Ivy Tsui is a JD candidate at Osgoode Hall Law School.

After the Huffington Post was sold to AOL for $315 million in February, former HuffPost blogger Jonathan Tasini filed a lawsuit against AOL/Huffington Post and co-founders, Arianna Huffington and Ken Lerer, for “unjust enrichment and deceptive business practices.”

This lawsuit is the next chapter in Mr. Tasini’s work as an activist for authors’ rights, particularly relating to authors’ copyright in online versions of their work.  We have written previously on the proceedings in New York Times Co. v. Tasini, here and here.
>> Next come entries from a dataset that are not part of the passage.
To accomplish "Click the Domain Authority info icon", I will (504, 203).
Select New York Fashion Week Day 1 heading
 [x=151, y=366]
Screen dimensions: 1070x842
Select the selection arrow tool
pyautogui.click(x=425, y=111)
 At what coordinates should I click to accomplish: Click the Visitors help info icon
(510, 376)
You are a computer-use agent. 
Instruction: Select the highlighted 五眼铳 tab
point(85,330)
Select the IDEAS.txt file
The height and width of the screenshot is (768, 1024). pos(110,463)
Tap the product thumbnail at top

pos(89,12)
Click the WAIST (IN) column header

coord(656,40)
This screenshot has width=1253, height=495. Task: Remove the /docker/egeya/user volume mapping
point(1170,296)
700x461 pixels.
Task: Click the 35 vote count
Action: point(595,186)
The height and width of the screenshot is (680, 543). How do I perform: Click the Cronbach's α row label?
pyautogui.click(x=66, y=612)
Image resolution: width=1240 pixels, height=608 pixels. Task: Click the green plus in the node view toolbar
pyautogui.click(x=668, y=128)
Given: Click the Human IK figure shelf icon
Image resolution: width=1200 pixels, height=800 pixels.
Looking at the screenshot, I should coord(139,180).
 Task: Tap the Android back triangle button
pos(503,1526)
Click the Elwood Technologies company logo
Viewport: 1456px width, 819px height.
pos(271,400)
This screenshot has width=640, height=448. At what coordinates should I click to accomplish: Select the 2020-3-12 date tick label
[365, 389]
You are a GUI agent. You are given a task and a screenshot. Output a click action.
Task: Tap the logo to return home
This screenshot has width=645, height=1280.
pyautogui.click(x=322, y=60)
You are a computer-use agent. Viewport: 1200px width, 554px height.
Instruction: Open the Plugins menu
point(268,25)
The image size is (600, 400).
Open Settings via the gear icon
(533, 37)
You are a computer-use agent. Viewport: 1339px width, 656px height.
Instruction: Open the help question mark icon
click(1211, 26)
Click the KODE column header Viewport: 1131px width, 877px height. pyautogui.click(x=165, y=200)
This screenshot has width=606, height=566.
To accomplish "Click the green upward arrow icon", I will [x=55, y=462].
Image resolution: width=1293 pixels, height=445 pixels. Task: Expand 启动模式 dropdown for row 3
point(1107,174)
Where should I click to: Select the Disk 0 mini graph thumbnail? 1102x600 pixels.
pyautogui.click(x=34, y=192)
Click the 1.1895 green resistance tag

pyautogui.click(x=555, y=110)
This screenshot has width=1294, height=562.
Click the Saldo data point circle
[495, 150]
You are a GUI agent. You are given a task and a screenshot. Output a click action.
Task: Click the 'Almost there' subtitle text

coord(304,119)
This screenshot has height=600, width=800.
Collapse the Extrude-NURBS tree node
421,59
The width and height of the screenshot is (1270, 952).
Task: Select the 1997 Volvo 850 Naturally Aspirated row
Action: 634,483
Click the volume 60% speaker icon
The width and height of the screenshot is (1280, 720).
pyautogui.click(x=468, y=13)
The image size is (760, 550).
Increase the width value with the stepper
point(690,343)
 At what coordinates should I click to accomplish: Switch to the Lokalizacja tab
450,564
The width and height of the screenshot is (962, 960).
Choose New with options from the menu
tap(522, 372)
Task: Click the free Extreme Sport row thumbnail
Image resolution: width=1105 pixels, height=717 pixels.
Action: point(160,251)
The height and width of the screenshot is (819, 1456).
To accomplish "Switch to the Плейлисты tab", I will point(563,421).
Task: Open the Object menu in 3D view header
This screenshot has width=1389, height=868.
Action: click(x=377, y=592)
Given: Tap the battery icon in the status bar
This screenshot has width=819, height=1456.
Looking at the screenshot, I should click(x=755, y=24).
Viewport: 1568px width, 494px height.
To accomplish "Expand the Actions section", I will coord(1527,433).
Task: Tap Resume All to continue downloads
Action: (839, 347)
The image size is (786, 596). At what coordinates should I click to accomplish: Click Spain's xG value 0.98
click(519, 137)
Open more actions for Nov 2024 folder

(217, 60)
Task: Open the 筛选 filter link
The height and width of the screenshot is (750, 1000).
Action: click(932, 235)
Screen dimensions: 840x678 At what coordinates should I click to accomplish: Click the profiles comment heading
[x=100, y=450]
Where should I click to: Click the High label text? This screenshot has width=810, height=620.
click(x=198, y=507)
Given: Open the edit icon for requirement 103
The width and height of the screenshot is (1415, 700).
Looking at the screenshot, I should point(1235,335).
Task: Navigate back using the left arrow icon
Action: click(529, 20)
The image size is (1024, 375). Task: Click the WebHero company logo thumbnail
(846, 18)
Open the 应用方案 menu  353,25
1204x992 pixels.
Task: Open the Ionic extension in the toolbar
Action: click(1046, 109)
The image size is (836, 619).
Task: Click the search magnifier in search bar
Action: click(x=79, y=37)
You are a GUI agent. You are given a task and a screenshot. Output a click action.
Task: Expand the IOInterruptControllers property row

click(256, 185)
Mr. Tasini’s current lawsuit, in which he is seeking class-action status, argues that bloggers are entitled to an estimated $105 million of the $315 million that AOL paid to buy the website.  The Huffington Post has two kinds of writers: staff writers and bloggers. Staff writers have deadlines and specific assignments, but bloggers are under no obligation to write – they are free to blog whenever they like, whatever they like. Mr. Tasini fell into the latter category. Yet, after submitting some 215 blogs, Mr. Tasini claimed that blogging is slavery, and that

the Huffington Post’s bloggers have essentially been turned into modern-day slaves on Arianna Huffington’s plantation. She wants to pocket the tens of millions of dollars she reaped from the hard work of those bloggers…  This all could have been avoided had Arianna Huffington not acted like the Wal-Marts, the Waltons, Lloyd Blankfein, which is basically to say, ‘Go screw yourselves, this is my money.’

The Huffington Post responded by saying that the lawsuit was “utterly without merit”. Arianna Huffington also analogized the Huffington Post with other websites and said that the Internet has changed the way that traditional writers have worked. Various websites, including Facebook and Twitter, all have their content generated by people who want to “tell the stories of what is happening in their lives.”  She stated,

Free content — shared by people who want to connect, share their passions, and have their opinions heard — fuels much of what appears on Facebook, Twitter, Tumblr, Yelp, Foursquare, TripAdvisor, Flickr and YouTube.

It might be difficult to claim unjust enrichment when the Huffington Post has provided a platform for Mr. Tasini, and in particular other bloggers, to promote, to gain exposure and, hopefully, to make names for themselves. However, I wonder whether Mr. Tasini owns all the rights to his work published on the Huffington Post website or whether he relinquished all his rights once he posted the articles on the website. If such a property right claim could be established, then should Mr. Tasini be appropriately compensated when the AOL ‘bought’ his work?